Republican gubernatorial candidate Mary Fallin wants a thorough review of how the Oklahoma Department of Human Services screens complaints of child abuse and neglect.
Democratic opponent Jari Askins says she would issue an executive order creating a children's cabinet to establish spending priorities for improving the plight of Oklahoma children.
For years, Oklahoma has ranked among the worst states in the nation for its rate of child deaths from abuse and neglect.
Victims such as Kelsey Smith-Briggs and Aja Johnson have become examples for advocates of reform of a child welfare system that has failed to protect dozens of Oklahoma children.
DHS employees responded to multiple reports of child abuse involving Kelsey and Aja, but the two children ultimately were killed.
Report shows problems
A draft report published in June on the deaths or near-deaths of 82 Oklahoma children found DHS had received an average of five complaints per child in the time leading up to the tragedies.
Many of the complaints had been screened out as not meeting the criteria for investigation.
Treatment of children in Oklahoma's child welfare system has been described as "incomprehensible, unimaginable, outrageous and immoral" by a child welfare specialist retained by a national child advocacy group that is suing DHS in Tulsa federal court.
How to address the lawsuit and Oklahoma's child welfare problems will be among the most serious issues facing Oklahoma's next governor.
"We've got to figure out how to resolve the lawsuit," Askins said. "It's not a matter of getting out of court. It's a matter of doing the right things in the state so that there are no grounds for future lawsuits. ... These kinds of allegations are a black eye on the state, and we must reach the point where the black eye no longer exists."
Fallin agrees the state's focus regarding the lawsuit should be on "fixing our child welfare system and creating an environment where we aren't leading the nation in child abuse statistics."
"It's unfortunate that the state now has to spend money on lawyers and legal fees rather than on caseworkers and child services," Fallin said.
"But in the long run, it's not about winning or losing a lawsuit. It's about protecting our children, and that should be our main priority."
Askins thinks creating a children's cabinet and requiring the Legislature to focus on nothing but the budget every other year would allow lawmakers to look more closely at programs.
"A children's cabinet is an opportunity for the state to establish priorities and areas of focus and then make sure that everyone involved in children's programming is focused in the same direction," Askins said.
Askins said "I'm not sure," when asked whether a leadership change was needed at DHS.
"Right now, I would tell you I know that the Department of Human Services needs more resources placed in strategic programs," she said. "Until those resources are provided, I'm not sure it matters who is at the top because they are going to have difficulty."
Fallin responded, "Leadership begins first and foremost with the governor."
"I intend to be a governor who will not accept the status quo, not accept mediocre services and who will demand efficiency and accountability from our government agencies," the Republican candidate said.
Candidates open to privatizing
Askins and Fallin are open to privatizing at least a portion of the state's foster care system by getting local churches and nonprofit groups involved in the placement of children.

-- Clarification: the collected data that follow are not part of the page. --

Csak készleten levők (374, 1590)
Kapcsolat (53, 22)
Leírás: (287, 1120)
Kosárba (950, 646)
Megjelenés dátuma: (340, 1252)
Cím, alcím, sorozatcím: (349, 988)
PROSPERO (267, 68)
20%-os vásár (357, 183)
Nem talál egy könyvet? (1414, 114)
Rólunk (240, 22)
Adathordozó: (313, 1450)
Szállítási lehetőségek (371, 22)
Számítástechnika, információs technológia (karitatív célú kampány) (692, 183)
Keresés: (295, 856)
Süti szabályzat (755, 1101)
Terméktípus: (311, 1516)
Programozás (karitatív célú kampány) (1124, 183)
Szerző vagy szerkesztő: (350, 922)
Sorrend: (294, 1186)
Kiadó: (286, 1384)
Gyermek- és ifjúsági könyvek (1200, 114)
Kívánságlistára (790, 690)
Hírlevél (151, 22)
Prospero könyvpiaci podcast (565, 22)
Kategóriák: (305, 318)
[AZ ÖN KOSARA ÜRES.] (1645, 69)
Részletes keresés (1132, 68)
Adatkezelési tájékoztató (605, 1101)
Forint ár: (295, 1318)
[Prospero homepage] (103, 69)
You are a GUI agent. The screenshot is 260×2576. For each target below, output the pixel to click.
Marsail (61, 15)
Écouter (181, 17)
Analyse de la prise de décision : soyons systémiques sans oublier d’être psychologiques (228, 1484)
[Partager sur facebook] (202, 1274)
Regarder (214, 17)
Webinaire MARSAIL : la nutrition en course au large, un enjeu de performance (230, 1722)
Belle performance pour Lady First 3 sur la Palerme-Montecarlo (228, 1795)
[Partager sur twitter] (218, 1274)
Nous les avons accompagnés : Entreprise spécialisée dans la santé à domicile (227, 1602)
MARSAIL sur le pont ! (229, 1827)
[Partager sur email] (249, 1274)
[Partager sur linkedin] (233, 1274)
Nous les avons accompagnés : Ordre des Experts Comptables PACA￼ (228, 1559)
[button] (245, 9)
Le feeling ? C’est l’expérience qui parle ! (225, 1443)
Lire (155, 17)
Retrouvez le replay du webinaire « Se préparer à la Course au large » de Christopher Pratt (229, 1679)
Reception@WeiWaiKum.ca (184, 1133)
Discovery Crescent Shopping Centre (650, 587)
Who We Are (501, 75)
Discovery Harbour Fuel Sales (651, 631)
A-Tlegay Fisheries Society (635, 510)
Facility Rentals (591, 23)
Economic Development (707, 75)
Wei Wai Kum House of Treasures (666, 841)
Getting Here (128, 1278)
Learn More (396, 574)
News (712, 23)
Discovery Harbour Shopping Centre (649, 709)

"I think everything is on the table when it comes to taking care of our children and making sure that they are safe," Askins said. "I would want to be able to look at what other states are doing well to keep their rates low for children in foster care. What good points of those other programs could we adopt?"
Fallin said the government can't solve the problem alone.
"I certainly think local churches and nonprofits should play a role in caring for abused and neglected children," Fallin said. "Faith-based initiatives have already proven to be enormously successful when it comes to the treatment of drug and alcohol addiction; there is no reason they should not play a bigger role in combating child abuse."
Fallin said there are things DHS can do, such as improving employee training and making sure child abuse complaints are investigated and don't slip through the cracks.
"The problem is bigger than DHS," she said. "Child abuse and crime, in general, are linked to poverty, substance abuse and lack of education. There is no silver bullet that will solve these problems overnight. With that said, getting our economy back on track — my number one priority as governor — would go a long way. Supporting drug and alcohol treatment and rehabilitation programs and reducing the high school dropout rate will also both play a role in reducing child abuse."
Askins said solving the problems is critical.
"I'm running for governor because I really believe that the future of Oklahoma lies in how we take care of our children," Askins said. "That includes their health, their education and their safety. Until we resolve issues in all of those areas, I think it is difficult for Oklahoma to have the kind of economic growth that we want."